# Car sickness.



## paul1959 (Aug 3, 2010)

Jes is very susceptible to being sick in the car. Is it something she will grow out of and can we get something to help?

She is now 12 weeks.

Cheers

Paul.


----------



## kendal (Jul 16, 2009)

inca was bad for being car sick, it was only after her first trip to the beach which was a 2 hour drive that she stopped. 

how long into the car journy is she sick, does she cry at all before hand, where does she travel(frount/back seat or boot/trunk)

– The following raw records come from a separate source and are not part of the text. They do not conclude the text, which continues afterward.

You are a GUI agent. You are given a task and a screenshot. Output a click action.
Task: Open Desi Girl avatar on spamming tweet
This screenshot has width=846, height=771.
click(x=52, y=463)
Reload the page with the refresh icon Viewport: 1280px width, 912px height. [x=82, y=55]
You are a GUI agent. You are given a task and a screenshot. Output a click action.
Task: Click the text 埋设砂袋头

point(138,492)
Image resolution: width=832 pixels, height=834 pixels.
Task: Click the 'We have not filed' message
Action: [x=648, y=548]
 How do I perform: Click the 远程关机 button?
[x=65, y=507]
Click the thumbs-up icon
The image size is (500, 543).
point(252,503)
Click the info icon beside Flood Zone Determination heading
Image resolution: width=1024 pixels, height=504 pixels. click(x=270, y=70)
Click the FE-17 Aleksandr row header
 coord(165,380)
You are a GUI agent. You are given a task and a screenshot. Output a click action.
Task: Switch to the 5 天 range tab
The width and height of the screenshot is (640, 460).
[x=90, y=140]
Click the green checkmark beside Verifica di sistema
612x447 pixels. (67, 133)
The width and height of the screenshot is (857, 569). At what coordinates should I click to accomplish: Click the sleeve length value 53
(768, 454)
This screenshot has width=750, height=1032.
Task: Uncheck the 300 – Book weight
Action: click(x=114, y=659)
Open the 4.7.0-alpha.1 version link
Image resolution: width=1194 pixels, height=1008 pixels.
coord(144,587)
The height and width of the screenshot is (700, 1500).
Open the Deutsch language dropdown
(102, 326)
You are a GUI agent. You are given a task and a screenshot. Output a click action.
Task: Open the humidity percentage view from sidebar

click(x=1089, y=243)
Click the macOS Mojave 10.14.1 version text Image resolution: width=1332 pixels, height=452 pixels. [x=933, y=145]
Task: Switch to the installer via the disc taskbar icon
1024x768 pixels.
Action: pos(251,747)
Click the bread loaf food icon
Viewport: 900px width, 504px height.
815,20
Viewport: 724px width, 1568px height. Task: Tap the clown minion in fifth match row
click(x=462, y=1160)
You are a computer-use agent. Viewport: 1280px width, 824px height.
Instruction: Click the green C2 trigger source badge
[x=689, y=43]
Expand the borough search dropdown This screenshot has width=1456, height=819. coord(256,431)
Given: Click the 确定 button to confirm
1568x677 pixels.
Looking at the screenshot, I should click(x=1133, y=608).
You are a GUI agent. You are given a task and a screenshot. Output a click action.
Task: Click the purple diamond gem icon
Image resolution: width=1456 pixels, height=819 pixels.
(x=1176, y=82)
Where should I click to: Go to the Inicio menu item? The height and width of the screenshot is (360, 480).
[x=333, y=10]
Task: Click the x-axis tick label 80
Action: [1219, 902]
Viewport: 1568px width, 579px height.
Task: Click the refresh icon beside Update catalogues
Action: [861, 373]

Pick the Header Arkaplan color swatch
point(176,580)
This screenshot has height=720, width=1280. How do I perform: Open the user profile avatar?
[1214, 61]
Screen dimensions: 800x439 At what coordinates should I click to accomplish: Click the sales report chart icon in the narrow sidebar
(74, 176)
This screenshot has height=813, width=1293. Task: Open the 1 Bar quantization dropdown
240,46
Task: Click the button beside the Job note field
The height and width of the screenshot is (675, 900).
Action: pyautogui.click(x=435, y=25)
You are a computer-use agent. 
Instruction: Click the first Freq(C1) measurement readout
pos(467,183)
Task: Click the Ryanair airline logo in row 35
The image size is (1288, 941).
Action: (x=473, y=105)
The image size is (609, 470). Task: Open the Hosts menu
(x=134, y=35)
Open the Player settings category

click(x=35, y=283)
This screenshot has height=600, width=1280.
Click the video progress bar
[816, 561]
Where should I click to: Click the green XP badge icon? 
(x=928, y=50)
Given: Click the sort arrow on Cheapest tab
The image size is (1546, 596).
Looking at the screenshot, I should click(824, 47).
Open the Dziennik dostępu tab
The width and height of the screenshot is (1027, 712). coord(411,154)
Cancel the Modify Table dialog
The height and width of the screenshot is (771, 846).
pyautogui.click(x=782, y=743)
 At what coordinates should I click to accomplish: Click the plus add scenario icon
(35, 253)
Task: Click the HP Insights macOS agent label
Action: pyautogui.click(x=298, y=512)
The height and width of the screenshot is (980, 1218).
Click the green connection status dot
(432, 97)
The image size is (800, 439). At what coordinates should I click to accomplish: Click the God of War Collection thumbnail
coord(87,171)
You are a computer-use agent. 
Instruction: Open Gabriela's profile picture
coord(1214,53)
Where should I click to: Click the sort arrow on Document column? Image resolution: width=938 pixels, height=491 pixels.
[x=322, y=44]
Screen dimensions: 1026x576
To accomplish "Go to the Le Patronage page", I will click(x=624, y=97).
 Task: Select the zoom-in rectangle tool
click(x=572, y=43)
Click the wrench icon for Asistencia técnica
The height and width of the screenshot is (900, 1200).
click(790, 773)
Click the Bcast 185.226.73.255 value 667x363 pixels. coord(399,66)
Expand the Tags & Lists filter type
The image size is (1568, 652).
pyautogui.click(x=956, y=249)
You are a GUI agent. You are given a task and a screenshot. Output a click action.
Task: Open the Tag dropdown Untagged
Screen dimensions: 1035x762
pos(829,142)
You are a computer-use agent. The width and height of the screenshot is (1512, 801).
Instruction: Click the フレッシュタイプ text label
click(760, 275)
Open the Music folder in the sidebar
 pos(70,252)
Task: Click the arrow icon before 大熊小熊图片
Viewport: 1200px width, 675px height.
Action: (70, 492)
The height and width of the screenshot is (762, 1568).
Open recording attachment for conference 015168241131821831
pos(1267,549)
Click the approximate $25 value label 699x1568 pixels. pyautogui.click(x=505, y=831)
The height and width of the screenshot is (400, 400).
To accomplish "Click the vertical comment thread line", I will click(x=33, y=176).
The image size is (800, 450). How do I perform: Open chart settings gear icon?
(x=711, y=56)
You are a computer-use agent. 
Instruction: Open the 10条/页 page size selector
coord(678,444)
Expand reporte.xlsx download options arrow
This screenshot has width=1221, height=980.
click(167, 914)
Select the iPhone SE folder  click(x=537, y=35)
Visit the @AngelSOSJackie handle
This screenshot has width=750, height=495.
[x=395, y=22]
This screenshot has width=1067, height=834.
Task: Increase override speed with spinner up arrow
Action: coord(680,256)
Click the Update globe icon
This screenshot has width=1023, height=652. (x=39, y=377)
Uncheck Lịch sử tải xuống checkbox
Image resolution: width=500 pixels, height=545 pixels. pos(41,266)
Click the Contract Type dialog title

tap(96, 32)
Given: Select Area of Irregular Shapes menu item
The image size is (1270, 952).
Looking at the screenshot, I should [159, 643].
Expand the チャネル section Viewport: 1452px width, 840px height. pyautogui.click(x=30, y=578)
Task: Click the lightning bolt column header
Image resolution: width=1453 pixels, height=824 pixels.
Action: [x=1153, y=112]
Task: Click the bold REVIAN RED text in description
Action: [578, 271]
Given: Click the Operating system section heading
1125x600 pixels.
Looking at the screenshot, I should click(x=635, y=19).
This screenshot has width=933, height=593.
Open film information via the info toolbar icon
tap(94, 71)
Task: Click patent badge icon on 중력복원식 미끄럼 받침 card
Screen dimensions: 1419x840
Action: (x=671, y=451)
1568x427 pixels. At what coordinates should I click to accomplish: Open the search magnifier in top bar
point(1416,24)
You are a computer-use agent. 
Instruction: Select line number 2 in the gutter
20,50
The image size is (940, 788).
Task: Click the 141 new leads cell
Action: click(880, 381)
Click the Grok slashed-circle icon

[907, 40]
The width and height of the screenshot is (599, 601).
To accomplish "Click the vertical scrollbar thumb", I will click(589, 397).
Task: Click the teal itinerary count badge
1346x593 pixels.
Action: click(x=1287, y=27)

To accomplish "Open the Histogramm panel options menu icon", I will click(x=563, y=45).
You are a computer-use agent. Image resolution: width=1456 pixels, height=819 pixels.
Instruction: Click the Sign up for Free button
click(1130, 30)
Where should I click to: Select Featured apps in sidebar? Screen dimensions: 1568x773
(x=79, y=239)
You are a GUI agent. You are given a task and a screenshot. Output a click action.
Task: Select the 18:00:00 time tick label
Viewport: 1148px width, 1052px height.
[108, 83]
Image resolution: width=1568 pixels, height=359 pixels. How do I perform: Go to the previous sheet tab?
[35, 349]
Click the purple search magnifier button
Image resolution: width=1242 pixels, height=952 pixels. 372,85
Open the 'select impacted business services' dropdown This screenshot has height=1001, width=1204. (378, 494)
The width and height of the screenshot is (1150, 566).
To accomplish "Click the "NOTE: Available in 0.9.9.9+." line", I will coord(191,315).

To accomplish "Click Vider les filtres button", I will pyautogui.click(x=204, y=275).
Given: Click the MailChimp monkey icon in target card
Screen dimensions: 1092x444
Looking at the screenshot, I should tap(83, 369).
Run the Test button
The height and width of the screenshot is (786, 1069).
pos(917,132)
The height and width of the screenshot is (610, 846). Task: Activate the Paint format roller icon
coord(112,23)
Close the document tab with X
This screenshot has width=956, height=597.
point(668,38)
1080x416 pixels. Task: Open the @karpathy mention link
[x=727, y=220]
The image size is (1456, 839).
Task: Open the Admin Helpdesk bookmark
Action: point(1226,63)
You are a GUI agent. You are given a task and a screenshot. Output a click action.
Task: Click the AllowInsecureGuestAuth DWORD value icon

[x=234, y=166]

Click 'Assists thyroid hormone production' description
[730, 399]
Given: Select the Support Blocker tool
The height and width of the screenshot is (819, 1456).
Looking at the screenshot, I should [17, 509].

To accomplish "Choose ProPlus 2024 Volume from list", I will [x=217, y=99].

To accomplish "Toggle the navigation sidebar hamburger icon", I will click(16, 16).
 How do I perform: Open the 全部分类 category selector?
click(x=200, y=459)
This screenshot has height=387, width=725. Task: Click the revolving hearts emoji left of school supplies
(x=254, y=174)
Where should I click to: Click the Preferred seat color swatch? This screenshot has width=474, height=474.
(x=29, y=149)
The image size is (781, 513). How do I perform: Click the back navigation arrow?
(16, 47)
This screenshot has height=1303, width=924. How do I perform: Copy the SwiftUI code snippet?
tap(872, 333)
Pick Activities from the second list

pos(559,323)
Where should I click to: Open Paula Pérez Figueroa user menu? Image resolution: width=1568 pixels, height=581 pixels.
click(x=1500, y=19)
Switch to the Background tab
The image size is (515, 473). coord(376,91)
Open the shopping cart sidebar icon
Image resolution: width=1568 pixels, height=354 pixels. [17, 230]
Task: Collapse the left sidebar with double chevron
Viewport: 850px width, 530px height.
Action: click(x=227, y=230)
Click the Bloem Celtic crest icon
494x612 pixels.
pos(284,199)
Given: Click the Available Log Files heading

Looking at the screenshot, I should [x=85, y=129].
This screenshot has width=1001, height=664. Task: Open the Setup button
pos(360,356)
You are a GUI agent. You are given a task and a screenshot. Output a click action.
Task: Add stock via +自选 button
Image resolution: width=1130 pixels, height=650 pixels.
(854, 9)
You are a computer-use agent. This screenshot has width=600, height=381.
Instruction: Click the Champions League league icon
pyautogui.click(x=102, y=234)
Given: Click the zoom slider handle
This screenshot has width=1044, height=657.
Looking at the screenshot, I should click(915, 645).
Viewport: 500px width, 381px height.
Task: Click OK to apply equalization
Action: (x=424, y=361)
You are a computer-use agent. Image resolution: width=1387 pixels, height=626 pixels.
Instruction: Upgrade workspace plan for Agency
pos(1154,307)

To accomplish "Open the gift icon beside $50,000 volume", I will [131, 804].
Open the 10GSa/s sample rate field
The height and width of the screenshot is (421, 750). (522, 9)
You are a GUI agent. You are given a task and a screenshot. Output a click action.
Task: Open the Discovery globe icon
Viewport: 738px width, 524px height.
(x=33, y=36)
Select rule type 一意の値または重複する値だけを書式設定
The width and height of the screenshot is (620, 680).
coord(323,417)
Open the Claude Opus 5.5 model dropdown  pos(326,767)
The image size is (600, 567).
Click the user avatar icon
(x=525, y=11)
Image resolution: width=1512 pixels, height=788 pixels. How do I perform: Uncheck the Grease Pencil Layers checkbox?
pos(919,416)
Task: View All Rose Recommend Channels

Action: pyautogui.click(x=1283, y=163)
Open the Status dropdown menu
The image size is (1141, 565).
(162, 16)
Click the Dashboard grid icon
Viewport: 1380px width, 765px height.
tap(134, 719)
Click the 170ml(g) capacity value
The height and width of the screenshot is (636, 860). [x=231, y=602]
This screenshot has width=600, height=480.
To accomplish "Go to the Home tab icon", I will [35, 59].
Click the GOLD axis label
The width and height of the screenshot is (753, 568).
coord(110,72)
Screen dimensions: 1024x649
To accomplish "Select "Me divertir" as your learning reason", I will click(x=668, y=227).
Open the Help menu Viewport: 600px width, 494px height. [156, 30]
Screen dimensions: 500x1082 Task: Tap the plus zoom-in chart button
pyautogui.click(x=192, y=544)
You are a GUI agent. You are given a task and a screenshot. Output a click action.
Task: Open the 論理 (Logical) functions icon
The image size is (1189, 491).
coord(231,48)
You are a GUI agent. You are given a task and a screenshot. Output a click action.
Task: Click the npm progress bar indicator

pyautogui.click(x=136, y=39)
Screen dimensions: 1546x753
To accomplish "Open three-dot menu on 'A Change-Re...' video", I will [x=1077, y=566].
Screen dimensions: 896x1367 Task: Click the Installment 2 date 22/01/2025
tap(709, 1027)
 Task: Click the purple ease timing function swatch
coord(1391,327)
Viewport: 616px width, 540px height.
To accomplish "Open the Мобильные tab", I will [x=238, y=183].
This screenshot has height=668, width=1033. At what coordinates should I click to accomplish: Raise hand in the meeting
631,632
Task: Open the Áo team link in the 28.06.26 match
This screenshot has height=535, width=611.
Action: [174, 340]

have you tried not feeding her. 


if you have a drive way, take her out and sit in the car give her treats if you want, then take her back in. do that a couple of times then do the same but this time turn the engine on and sit for a bit, again repeat. them once she is ok with that, start moving the car, reverse the car out the drive then back in, and repeat a couple of times. 


hope that helps.


----------



## paul1959 (Aug 3, 2010)

If it is on the motorway she is fine but even driving carefully around town she is more likely than not to be ill. I have he in the front with me, either on the passenger seat or footwell. She does not stress or cry. 

I will speak to the vet and see if there is a remedy.

Many thanks Kendal.

Paul


----------



## kendal (Jul 16, 2009)

at 12 weeks a wouldnt bother going to the vets, just a wast of money. its just a case of time and getting her usedf to it. take her out more on short trips.


----------